Sauf qu’il ne viendra pas saluer. Et que ces mots de Platon, inscrits au fronton intérieur :
Voici l’heure de nous en aller
Moi pour mourir, vous pour vivre
Qui de nous a le meilleur partage ? »
il ne les dira pas, lui, Jérôme Savary, qui aimait tant la vie.
Et la fanfare du Magic Circus - dont l’étendard de velours pourpre brodé d’or n’appelle plus à aucune provocation, - joue comme introït le Saint James infirmary. Puis, il y aura ses musiques préférées : Duke Ellington, Gregg Martin, John Coltrane, Count Basie. Mais pas de discours !
Nous sommes là, immobiles, et Billie Holiday chante :
The snow is snowing, the wind is blowing
But I can weather the storm !
What do I care how much it may storm?
I've got my love to keep me warm.
Et nous pensons à lui qui nous a donné tant d’émotion.
Et soudain sa voix nous parle, railleur, de la solitude et de la mort. C’était, il me semble, Les Derniers jours de solitude de Robinson Crusoé*. Il disait « le théâtre ce n’est pas la vie », et encore « le problème de la mort ne nous est pas étranger », et les spectateurs riaient.
On l’a souvent pris pour un bouffon, il était un philosophe.

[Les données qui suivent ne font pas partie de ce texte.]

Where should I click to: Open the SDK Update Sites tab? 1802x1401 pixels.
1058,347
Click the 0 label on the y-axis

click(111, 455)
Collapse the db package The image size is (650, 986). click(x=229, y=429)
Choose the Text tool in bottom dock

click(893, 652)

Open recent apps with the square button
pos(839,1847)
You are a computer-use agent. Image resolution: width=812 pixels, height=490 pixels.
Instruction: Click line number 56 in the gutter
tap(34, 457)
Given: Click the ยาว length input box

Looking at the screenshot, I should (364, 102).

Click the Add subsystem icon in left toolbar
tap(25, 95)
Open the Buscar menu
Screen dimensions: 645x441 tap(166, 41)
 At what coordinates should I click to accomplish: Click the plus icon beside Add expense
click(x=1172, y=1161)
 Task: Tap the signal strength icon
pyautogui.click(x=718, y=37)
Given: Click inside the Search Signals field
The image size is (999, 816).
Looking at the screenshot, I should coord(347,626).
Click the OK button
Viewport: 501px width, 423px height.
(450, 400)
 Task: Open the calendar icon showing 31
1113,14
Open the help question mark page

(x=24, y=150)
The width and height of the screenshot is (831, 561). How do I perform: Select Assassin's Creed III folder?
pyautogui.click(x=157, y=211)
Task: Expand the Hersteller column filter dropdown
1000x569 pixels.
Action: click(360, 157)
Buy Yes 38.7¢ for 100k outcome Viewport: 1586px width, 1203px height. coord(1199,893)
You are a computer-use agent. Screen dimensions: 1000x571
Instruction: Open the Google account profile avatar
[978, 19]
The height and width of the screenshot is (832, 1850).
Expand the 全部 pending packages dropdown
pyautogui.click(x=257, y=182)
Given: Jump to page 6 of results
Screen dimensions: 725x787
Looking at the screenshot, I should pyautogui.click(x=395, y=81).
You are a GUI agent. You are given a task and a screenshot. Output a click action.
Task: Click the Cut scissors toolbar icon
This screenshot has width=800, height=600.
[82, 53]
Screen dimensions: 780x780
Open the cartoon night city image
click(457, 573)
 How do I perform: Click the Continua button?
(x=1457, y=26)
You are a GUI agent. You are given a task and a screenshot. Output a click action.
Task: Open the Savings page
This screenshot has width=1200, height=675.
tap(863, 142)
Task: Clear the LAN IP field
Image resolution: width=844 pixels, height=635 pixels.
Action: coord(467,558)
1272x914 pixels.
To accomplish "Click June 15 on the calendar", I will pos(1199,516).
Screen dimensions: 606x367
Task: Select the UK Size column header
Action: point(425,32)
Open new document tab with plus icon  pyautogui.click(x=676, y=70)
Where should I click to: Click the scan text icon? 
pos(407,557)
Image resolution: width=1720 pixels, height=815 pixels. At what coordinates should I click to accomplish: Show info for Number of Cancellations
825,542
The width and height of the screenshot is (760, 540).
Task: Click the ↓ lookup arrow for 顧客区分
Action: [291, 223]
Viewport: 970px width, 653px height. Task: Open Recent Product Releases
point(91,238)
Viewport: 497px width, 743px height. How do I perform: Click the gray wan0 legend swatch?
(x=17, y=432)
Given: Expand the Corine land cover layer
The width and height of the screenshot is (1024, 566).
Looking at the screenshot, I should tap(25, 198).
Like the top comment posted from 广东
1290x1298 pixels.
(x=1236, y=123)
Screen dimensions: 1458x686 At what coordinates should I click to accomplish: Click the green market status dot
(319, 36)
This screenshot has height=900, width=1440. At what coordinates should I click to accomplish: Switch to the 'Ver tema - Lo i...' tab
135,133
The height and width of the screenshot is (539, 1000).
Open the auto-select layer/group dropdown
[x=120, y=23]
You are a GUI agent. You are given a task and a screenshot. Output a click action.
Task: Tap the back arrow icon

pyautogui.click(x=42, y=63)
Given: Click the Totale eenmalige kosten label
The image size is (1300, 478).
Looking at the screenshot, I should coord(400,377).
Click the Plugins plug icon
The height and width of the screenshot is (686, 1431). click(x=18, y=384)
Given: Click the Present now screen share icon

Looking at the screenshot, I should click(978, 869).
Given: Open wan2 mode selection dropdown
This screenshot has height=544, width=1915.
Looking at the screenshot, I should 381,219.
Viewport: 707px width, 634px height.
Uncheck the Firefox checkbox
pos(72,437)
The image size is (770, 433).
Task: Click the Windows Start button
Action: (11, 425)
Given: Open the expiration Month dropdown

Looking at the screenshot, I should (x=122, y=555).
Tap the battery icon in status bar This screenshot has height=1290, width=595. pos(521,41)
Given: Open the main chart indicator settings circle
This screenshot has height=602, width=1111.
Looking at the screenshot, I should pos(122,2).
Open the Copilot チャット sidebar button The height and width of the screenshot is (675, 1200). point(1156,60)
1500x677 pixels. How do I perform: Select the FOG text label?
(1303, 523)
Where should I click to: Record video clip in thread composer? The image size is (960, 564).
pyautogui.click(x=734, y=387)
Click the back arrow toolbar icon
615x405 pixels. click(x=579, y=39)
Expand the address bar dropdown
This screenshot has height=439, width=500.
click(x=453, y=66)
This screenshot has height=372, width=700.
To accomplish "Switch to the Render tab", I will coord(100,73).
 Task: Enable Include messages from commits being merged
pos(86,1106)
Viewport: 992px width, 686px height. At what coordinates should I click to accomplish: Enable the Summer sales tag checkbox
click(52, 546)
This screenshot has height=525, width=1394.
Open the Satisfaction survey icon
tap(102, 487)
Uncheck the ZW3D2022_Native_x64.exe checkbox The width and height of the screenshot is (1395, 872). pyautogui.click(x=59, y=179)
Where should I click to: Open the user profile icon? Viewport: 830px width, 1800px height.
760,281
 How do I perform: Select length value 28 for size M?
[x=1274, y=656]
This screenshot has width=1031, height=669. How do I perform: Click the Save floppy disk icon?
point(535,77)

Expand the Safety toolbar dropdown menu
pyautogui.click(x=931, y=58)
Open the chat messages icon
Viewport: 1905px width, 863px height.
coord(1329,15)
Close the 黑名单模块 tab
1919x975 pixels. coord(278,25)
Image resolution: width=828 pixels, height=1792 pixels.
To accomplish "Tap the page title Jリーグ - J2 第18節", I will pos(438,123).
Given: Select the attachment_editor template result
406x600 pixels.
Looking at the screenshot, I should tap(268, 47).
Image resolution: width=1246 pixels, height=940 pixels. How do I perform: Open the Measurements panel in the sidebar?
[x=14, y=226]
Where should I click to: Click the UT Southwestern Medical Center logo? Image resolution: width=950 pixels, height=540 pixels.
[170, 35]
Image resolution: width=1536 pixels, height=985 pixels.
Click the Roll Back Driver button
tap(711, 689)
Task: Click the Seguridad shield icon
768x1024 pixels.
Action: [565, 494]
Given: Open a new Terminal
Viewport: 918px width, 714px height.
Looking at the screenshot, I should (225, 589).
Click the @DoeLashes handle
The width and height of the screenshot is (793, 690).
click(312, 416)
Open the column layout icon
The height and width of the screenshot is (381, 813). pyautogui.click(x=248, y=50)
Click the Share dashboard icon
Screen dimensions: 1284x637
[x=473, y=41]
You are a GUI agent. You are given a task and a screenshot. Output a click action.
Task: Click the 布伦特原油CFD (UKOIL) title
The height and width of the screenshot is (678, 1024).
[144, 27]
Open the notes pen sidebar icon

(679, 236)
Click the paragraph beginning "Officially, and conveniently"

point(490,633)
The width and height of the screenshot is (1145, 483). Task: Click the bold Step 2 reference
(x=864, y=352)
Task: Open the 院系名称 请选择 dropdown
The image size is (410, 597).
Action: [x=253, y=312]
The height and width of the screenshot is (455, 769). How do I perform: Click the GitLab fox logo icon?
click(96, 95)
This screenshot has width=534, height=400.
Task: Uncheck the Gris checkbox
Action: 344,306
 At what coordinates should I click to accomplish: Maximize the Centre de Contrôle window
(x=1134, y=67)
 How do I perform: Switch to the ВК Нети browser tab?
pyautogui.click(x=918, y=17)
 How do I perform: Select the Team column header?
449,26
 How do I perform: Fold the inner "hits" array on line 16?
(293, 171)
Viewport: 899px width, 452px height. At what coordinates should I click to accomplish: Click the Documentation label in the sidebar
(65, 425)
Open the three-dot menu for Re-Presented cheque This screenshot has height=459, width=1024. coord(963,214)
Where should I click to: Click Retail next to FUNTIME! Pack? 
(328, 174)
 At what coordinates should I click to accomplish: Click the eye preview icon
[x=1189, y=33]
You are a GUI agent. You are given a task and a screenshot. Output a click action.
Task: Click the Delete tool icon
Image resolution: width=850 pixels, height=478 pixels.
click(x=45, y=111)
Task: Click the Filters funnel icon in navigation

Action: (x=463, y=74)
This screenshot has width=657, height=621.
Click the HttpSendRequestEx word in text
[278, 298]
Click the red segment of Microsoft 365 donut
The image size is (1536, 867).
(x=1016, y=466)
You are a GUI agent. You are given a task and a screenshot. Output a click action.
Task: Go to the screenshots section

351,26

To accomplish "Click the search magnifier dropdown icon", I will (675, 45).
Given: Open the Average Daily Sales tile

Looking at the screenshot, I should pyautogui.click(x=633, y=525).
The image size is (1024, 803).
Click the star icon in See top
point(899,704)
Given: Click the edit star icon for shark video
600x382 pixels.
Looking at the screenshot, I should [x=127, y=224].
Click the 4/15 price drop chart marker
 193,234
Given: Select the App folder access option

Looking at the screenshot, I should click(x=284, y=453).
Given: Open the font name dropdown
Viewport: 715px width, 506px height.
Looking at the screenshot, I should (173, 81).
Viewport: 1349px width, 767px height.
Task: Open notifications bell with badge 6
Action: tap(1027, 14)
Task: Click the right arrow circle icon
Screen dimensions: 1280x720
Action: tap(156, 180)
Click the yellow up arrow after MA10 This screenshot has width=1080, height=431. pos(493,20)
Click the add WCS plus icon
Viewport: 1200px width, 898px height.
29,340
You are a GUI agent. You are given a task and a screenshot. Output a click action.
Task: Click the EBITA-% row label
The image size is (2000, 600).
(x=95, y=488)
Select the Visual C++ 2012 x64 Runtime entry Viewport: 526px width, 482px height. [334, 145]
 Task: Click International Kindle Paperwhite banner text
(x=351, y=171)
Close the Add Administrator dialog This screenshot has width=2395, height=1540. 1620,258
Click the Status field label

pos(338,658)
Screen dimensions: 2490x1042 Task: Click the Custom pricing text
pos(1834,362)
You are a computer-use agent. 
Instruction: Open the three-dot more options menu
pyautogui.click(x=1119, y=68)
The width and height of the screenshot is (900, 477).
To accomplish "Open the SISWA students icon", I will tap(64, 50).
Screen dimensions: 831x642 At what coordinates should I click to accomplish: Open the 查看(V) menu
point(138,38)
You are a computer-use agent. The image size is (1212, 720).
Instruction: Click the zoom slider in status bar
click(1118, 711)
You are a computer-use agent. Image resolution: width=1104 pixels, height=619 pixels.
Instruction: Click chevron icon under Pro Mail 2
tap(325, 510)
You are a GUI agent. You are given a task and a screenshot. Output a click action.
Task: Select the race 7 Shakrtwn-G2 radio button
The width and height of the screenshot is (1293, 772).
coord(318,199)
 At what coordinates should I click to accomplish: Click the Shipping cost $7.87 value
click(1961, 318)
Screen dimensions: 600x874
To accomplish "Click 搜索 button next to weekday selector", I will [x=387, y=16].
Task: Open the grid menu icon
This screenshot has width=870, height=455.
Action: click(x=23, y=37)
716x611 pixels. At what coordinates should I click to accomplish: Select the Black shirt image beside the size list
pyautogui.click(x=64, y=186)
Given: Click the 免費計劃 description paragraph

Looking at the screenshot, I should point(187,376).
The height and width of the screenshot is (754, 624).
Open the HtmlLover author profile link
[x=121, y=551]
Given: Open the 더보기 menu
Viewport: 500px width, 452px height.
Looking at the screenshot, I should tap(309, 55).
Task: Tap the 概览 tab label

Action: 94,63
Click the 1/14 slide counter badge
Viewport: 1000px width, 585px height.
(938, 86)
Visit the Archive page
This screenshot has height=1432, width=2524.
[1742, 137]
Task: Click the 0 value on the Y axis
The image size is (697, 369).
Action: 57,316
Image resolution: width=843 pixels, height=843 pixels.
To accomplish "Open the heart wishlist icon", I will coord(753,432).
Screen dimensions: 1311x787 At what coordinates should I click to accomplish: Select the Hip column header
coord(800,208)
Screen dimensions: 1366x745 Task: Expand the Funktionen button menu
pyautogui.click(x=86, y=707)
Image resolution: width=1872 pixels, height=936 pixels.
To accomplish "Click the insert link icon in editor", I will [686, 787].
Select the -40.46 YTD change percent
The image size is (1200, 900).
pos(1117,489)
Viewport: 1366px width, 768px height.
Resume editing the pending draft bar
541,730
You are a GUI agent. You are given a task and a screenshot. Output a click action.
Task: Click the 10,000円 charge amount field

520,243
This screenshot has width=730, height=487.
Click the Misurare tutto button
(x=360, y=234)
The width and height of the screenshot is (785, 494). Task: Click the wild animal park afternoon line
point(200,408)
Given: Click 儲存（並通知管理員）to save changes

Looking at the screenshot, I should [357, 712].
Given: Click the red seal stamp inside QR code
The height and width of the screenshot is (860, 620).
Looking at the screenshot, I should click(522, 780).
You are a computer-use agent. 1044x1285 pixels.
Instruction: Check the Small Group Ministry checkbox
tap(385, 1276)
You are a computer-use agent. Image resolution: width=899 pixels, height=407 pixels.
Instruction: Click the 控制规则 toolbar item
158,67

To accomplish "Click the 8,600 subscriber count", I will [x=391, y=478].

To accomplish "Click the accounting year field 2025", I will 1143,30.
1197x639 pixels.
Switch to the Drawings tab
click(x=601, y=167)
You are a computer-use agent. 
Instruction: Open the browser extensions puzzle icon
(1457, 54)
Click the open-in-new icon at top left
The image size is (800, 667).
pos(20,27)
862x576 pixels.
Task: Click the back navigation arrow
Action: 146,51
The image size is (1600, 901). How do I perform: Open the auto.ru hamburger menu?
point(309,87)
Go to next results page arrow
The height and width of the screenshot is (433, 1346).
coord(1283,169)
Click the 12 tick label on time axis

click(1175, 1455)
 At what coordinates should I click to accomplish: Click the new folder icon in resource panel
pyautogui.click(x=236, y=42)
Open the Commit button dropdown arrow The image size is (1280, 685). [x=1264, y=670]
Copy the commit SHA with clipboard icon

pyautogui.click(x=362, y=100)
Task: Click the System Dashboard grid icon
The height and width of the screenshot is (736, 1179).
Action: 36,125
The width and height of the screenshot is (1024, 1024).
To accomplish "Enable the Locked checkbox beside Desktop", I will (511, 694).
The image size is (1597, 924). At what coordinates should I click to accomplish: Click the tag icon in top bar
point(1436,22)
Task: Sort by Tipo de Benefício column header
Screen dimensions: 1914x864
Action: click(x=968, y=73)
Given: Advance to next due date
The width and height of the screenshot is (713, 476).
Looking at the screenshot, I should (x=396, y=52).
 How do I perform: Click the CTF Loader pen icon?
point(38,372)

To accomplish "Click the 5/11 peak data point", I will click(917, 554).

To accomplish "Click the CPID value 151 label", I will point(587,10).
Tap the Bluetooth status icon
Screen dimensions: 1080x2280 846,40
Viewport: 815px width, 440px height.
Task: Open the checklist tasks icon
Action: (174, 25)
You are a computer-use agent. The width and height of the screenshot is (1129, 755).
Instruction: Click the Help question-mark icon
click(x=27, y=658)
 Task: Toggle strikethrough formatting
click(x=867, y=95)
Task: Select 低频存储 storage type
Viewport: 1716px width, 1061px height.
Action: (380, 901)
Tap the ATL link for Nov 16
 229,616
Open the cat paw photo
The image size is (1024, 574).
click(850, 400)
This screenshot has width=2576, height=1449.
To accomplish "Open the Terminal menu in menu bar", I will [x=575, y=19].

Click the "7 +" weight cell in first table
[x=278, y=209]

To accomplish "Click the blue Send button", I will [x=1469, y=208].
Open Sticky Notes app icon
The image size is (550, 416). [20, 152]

Et un roi international de la scène que ce fût au Théâtre ou à l'Opéra.
Sur When the saints go marching in, la fanfare jouait la sortie vers le Paradis sous les applaudissements.
Alors, Michel Dussarat, qui l’accompagne depuis toujours, donna à Nicolle Rochelle** un micro afin qu’elle puisse chanter une dernière fois pour celui qui révéla son talent dans le rôle titre de sa dernière création à l’Opéra-Comique : Looking for Joséphine.
Et nous n’avions plus envie de le quitter.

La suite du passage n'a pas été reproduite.